Embryonic phenotypes of ham-3 mutants. (A) ham-3(he159) and ham-3(n1654) mutants [represented as ham-3(lf)] exhibit additional cell divisions in the E lineage. (B) ham-3(he159) embryo displaying an abnormal orientation of the mitotic spindle of the embryonic ABar cell. (C) ham-3(he159) embryos show a delay in the engulfment of apoptotic bodies.

Figure 6

swsn-2.2 mutants present cell division defects in the early embryo. (A) N2 wild-type embryos after few rounds of cell division. The size of nuclei in each embryo is uniform. (B) Early swsn-2.2(ok3161) embryos show nuclei of different sizes, which are indicative of defective cell divisions. (C) Wild-type embryonic cell lineage for the first cell divisions and cell lineages of two swsn-2.2(ok3161) embryos produced by homozygote mothers. Green and red spots indicate cell divisions and points of lineage scoring, respectively. The aberrant cell division pattern in swsn-2.2(ok3161) embryos hampers the lineage analysis after few divisions and causes the death of the embryos before the comma stage.

Figure 7

SWSN-2.2 and GFP::MEL-28 colocalize in early embryos and in oocytes.

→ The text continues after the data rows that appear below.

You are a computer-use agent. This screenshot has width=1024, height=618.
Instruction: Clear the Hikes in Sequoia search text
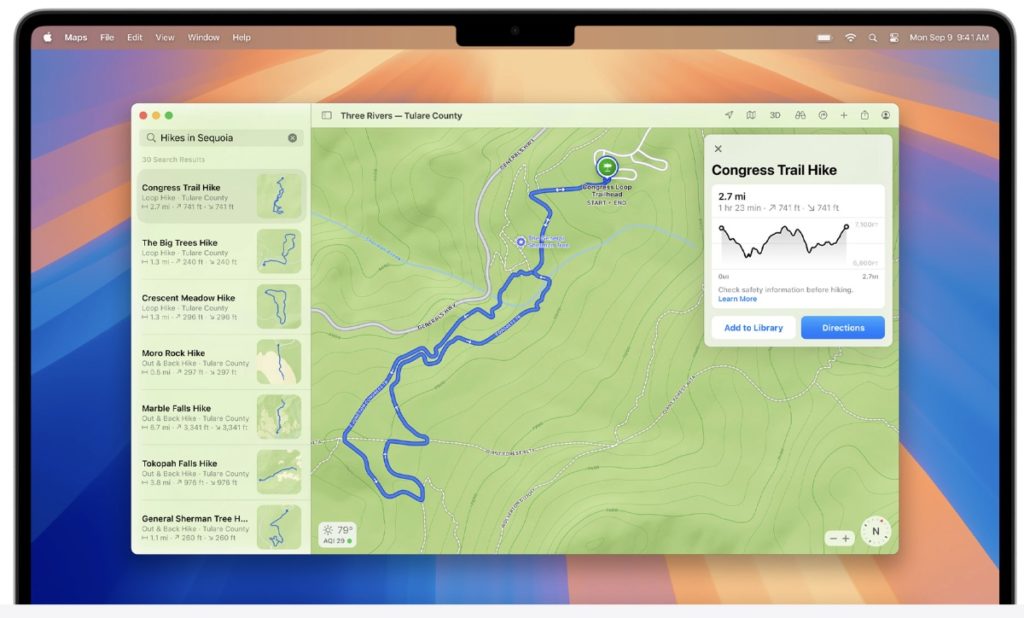[293, 138]
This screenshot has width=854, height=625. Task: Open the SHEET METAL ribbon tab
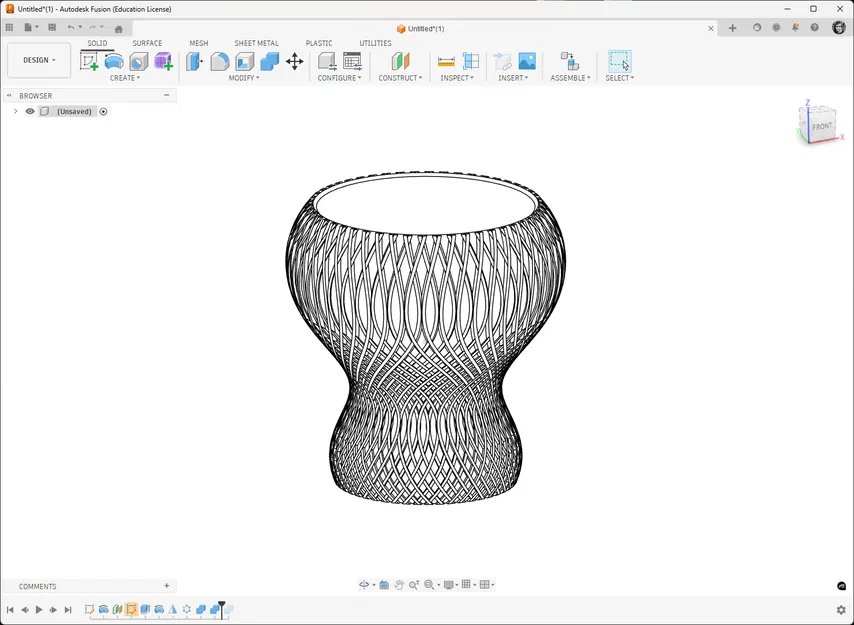pyautogui.click(x=256, y=43)
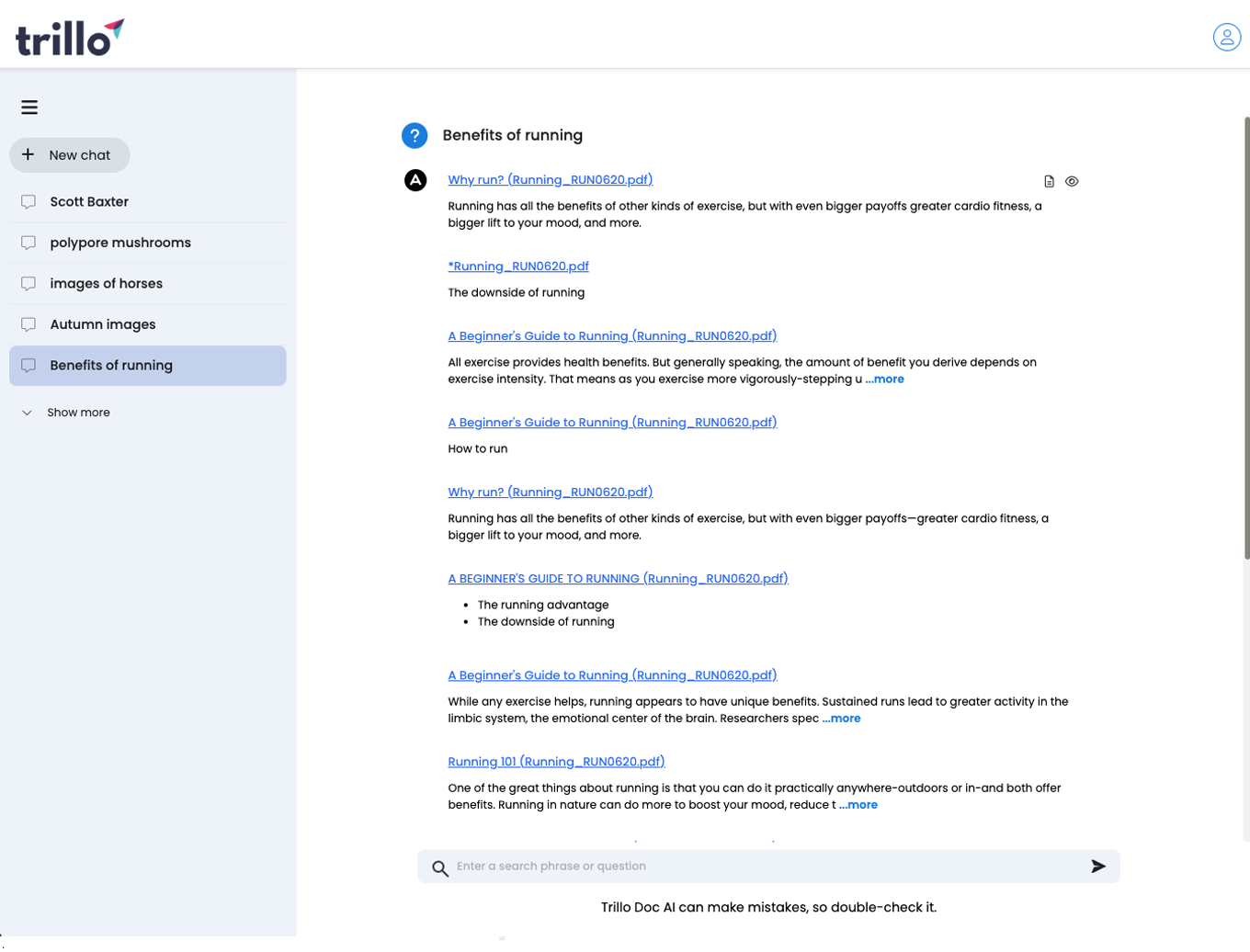The image size is (1250, 952).
Task: Open the polypore mushrooms chat
Action: 120,243
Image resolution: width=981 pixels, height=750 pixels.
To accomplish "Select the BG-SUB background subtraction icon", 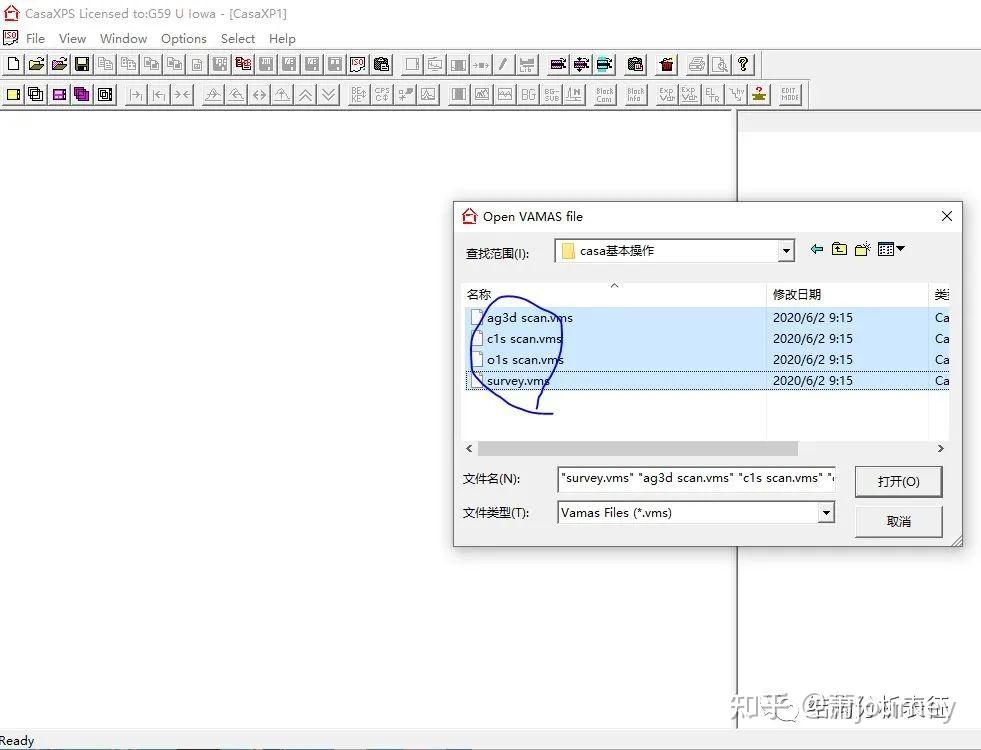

Immunofluorescence with anti-SWSN-2.2 and anti-GFP antibodies in transgenic animals expressing GFP::MEL-28. All images are the projection of three confocal sections of 1 µm. (A) Arrows indicate mitotic chromosomes of early embryonic cells. (B) SWSN-2.2 and GFP::MEL-28 colocalize in the nuclear membrane and in meiotic chromosomes of developing oocytes.

Figure 8

SWSN-2.2 is required for correct chromosome inheritance and postmitotic nuclear reassembly in early embryos. Immunostaining with specific antibodies against MEL-28 and mAb414 against several nuclear pore proteins (Nups) in early swsn-2.2(ok3161) and ham-3(he159) embryos shows distinct functions of HAM-3 and SWSN-2.2 in cell division. While absence of functional swsn-2.2 impairs nuclear reassembly and correct chromosome segregation, these processes are not affected by ham-3(lf). In swsn-2.2 mutants, the MEL-28 signal is strongly reduced, whereas Nups accumulate in cytoplasmic aggregates. The arrow indicates chromatin trapped in a cleavage furrow.

Figure 9

Transcriptomic analysis of ham-3(RNAi) and swsn-2.2(RNAi) animals. (A) Genes whose expression is activated or repressed by ham-3 or swsn-2.2. L1 animals were fed for 36 hr at 25° with ham-3(RNAi), swsn-2.2(RNAi) or gfp(RNAi) as a control. The 31 genes that seem to be antagonistically regulated by ham-3 and swsn-2.2 are not statistically significant (P ≤ 0.96). The overlaps between genes activated and repressed by both genes were significant with P-values ≤ 0.0001. Expression of five of these genes was analyzed by quantitative PCR, and we detected a differential rather than an antagonistic regulation (Figure S18). (B) HAM-3 and SWSN-2.2 targets significantly overlap with DAF-16 targets (P ≤ 0.0001). A list of 594 genes regulated by DAF-16 was retrieved from Pinkston-Gosse and Kenyon (2007) and compared with genes activated or repressed by HAM-3 or SWSN-2.2. Overlap significance was calculated with χ² tests with Yates’ correction.